======== Source data ========
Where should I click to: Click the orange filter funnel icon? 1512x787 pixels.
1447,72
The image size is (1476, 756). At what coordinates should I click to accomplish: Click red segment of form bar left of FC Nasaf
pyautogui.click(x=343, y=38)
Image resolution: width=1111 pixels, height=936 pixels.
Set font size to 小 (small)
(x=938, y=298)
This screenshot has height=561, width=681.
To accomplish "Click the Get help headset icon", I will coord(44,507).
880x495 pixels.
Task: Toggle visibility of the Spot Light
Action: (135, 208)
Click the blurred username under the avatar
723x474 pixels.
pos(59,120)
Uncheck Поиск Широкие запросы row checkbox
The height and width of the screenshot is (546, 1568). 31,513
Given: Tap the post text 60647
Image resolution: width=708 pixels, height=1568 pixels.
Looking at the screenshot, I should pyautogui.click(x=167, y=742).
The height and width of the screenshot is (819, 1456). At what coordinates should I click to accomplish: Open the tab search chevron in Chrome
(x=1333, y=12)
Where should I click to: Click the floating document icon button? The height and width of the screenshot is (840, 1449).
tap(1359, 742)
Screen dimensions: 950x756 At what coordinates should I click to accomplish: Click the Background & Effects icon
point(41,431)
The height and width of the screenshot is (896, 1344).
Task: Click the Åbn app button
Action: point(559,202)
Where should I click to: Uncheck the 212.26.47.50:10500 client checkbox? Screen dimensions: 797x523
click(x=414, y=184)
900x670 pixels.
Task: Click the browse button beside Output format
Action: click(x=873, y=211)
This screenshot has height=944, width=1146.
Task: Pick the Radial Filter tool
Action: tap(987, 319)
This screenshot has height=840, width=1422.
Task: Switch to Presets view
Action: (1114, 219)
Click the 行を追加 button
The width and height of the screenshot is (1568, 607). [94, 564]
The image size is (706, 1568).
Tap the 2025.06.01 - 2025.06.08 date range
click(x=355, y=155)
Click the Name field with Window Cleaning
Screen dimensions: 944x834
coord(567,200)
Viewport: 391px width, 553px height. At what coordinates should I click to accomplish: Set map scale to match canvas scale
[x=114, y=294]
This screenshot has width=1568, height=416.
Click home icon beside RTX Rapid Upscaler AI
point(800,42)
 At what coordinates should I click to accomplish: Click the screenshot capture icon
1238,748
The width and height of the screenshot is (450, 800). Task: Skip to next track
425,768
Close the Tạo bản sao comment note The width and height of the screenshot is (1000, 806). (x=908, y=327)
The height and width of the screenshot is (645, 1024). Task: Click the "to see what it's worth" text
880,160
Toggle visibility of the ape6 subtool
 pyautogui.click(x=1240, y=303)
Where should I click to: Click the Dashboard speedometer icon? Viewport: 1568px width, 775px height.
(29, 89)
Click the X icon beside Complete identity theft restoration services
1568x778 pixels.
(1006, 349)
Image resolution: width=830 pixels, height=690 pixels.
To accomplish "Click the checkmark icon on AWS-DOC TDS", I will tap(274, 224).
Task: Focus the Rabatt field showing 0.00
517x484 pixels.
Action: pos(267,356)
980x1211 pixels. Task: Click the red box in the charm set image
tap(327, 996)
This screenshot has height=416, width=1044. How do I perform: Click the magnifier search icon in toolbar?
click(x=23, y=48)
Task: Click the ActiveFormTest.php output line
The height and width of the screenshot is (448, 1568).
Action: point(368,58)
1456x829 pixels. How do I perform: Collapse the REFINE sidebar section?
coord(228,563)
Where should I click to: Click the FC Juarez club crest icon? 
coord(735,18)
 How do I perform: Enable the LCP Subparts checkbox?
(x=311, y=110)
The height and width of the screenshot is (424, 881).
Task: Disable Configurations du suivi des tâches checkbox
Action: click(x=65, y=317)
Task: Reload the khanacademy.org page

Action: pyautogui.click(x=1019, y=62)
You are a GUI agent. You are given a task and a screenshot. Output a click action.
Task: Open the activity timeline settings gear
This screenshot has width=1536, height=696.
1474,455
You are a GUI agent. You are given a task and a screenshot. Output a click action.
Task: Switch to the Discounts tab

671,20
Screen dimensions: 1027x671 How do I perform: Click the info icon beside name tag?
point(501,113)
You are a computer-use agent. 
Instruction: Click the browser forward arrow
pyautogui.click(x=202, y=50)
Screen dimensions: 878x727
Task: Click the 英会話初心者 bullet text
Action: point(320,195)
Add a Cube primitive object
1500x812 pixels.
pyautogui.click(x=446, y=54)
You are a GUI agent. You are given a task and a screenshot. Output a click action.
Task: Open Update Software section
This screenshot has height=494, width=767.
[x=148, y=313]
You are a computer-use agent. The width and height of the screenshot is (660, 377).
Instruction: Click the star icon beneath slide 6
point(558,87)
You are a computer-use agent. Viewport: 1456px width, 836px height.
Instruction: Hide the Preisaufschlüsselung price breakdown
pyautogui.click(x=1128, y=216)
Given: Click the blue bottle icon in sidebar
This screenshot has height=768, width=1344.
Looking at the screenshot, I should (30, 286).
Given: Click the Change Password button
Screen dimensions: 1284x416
========
**Aim**
Copy out again everything from the line that has "Where should I click to: Click the Dashboard" through the line that has "click(x=23, y=48)", adding 73 to every coordinate in the answers.

**Finished answer**
Where should I click to: Click the Dashboard speedometer icon? Viewport: 1568px width, 775px height.
(102, 162)
Click the X icon beside Complete identity theft restoration services
1568x778 pixels.
(1079, 422)
Image resolution: width=830 pixels, height=690 pixels.
To accomplish "Click the checkmark icon on AWS-DOC TDS", I will tap(347, 297).
Task: Focus the Rabatt field showing 0.00
517x484 pixels.
Action: pos(340,429)
980x1211 pixels. Task: Click the red box in the charm set image
tap(400, 1069)
This screenshot has height=416, width=1044. How do I perform: Click the magnifier search icon in toolbar?
click(x=96, y=121)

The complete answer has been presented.